FIA Halo, seen here on a W Series F3 car, was considered for IndyCar use but ultimately rejected.

With IndyCar’s aeroscreen prototype parked, its chassis supplier floated an alternative.

“One of the options was to, and this was Dallara’s suggestion, just to go to the regular FIA Halo,” Belli continued. “So we tested the Halo for visuals on the Dallara simulator, because there was concern that on the high banked speedways, the Halo would obscure the vision. So we ran with Scott Dixon and on the Dallara simulator with a standard FIA Halo, and to our surprise, it didn’t obscure any visions in any way. But when we came to do the stress test on the tub, this current tub couldn’t sustain the loads of the FIA Halo in the back corner of the cockpit opening, which made us revisit some of our other thoughts.”

Affixed to every custom F1 chassis atop the cockpit’s sidewalls, the Halo proved unsuitable for mounting in the same manner on the DW12, which was never designed to accept crushing vertical loads in those locations.

“So we then said, ‘Hey, you know, where are the strong points on the tub,’ and we said, ‘Well, the base of the roll hoop is strong,’ and later, we put in the strong point for the AFP on the front, and so we said, ‘Well, why don’t we make our windscreen with a top frame mount to those points?’ Belli said.

“So we partnered up with Red Bull to try and make a version of their screen fixed to the Dallara chassis. This screen incorporates a top frame so that it can take the big hits, like from a wheel assembly or a nose. Plus, we have the windscreen, which in our type of racing we need, because our racing is very proximal.
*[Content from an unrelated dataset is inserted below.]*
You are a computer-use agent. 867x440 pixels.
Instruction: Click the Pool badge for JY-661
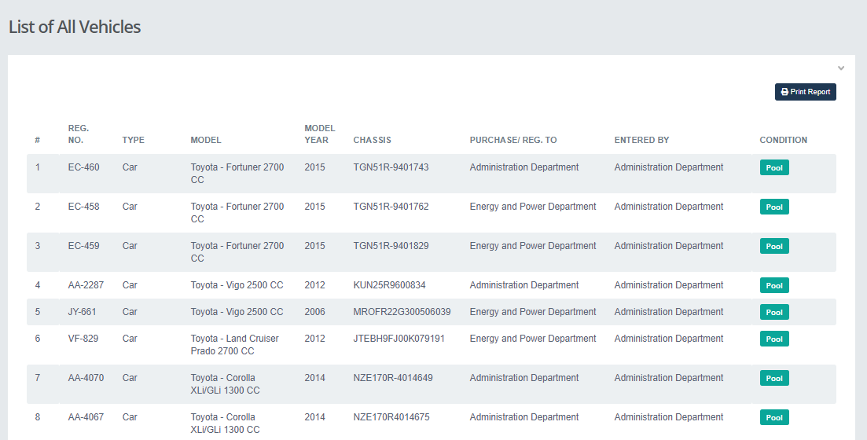click(x=774, y=312)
“We didn’t like the halo-only solution because debris could be deflected into the torso of the driver, and that would be catastrophic. That’s a completely unprotected part of the driver.” – Tino Belli

Marrying the Aeroscreen to the Halo met the safety objectives outlined by Frye’s team.
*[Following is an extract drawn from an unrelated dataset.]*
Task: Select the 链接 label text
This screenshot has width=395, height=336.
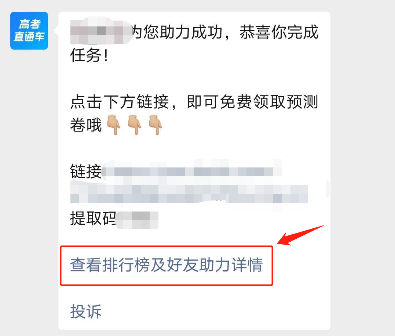Action: 86,171
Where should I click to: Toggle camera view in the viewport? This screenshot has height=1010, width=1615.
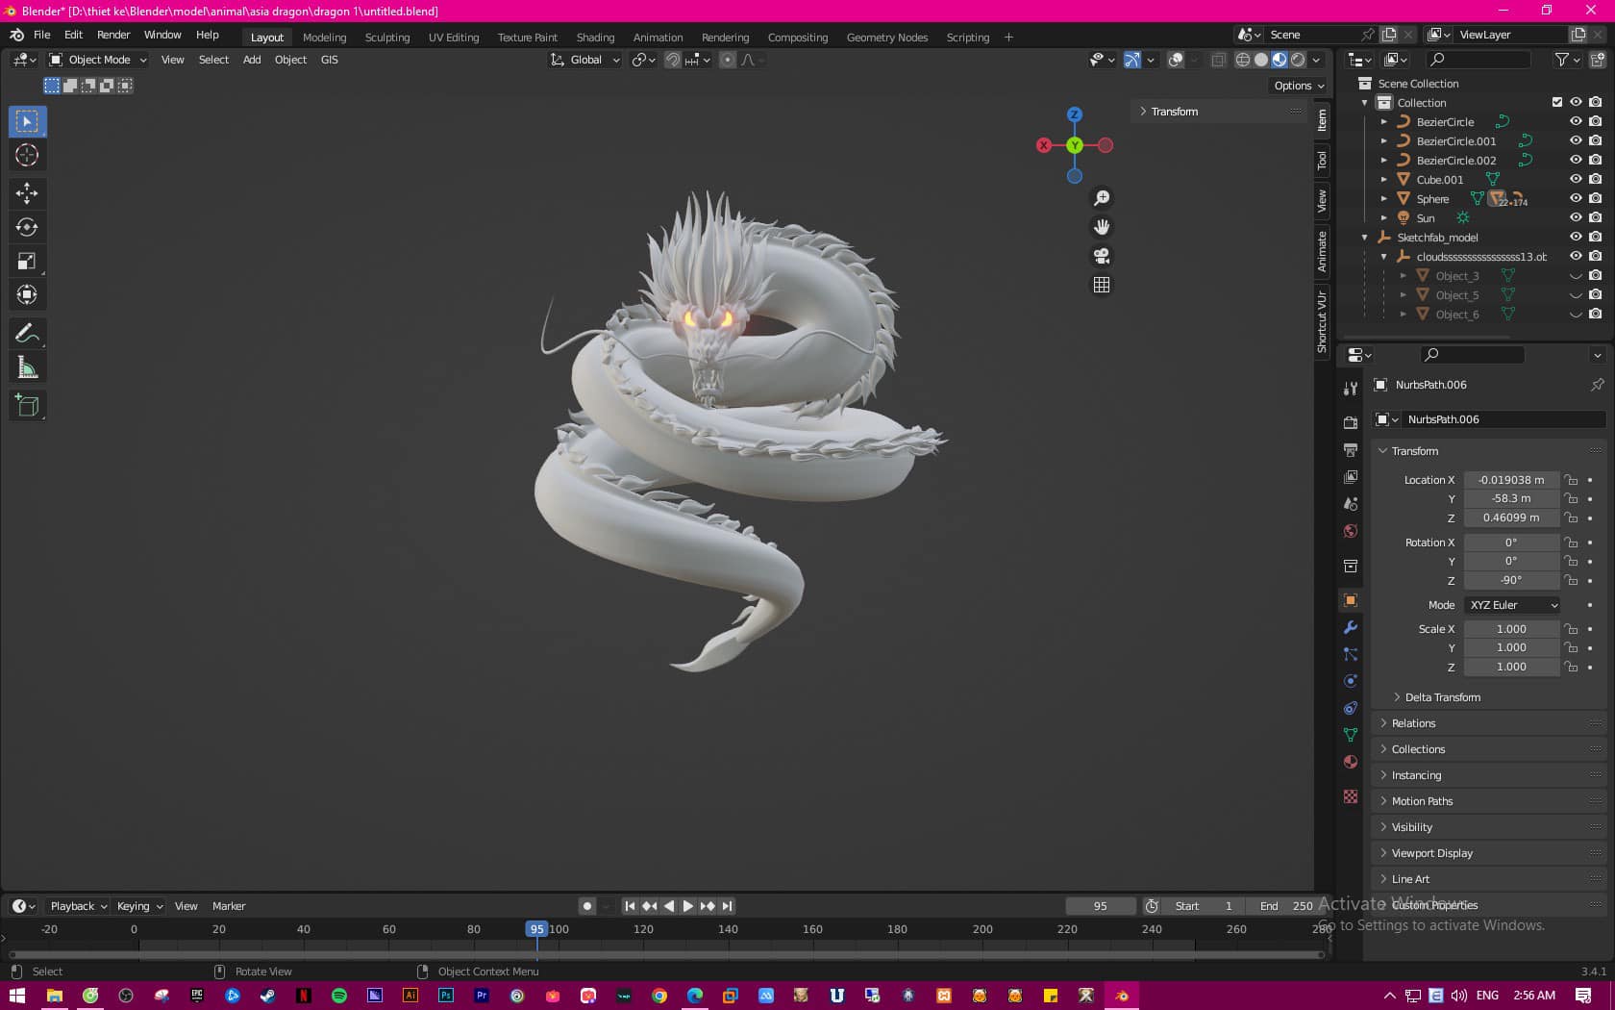pyautogui.click(x=1102, y=256)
“You take Iowa, [a] 17-second lap, 24 cars,” Belli said. “Even if we have a parade, we’re basically half a second between cars. So when we have a crash with no runoff area on an oval, and a 175-mile-an-hour impact with a debris field that we can create, we knew that we needed a windshield as well, because, yes, big objects hitting the driver are not good, but small objects hitting the driver on the helmet is also likely to knock the driver out or give him a serious injury at 175 mph.

“We didn’t like the halo-only solution also because debris could be deflected into the torso of the driver, and that would be catastrophic. That’s a completely unprotected part of the driver.”

Aero effects of the new device should be minimal, Belli says.

Negative effects to the aerodynamic performance of the Chevy- and Honda-powered Dallara DW12s are negligible, according to Belli, with the Aeroscreen installed.

“On the main forces of the vehicle – and this will be surprising to a lot of your readers – the Aeroscreen really isn’t as detrimental to downforce and drag as you might expect,” he said. “It hurts a little bit more on the speedways, because the rear wing is so low. It’s basically below the level of the top of the windscreen. But when you get to the road course with the two-element rear wing, it really has almost no impact whatsoever on the car aerodynamics. You know, people are skeptical of this, but with the original PPG screen, we found the same thing and it was backed up on track, and the small changes that were needed to the aerodynamic setup of the car were what we found through CFD and in the wind tunnel was correct.”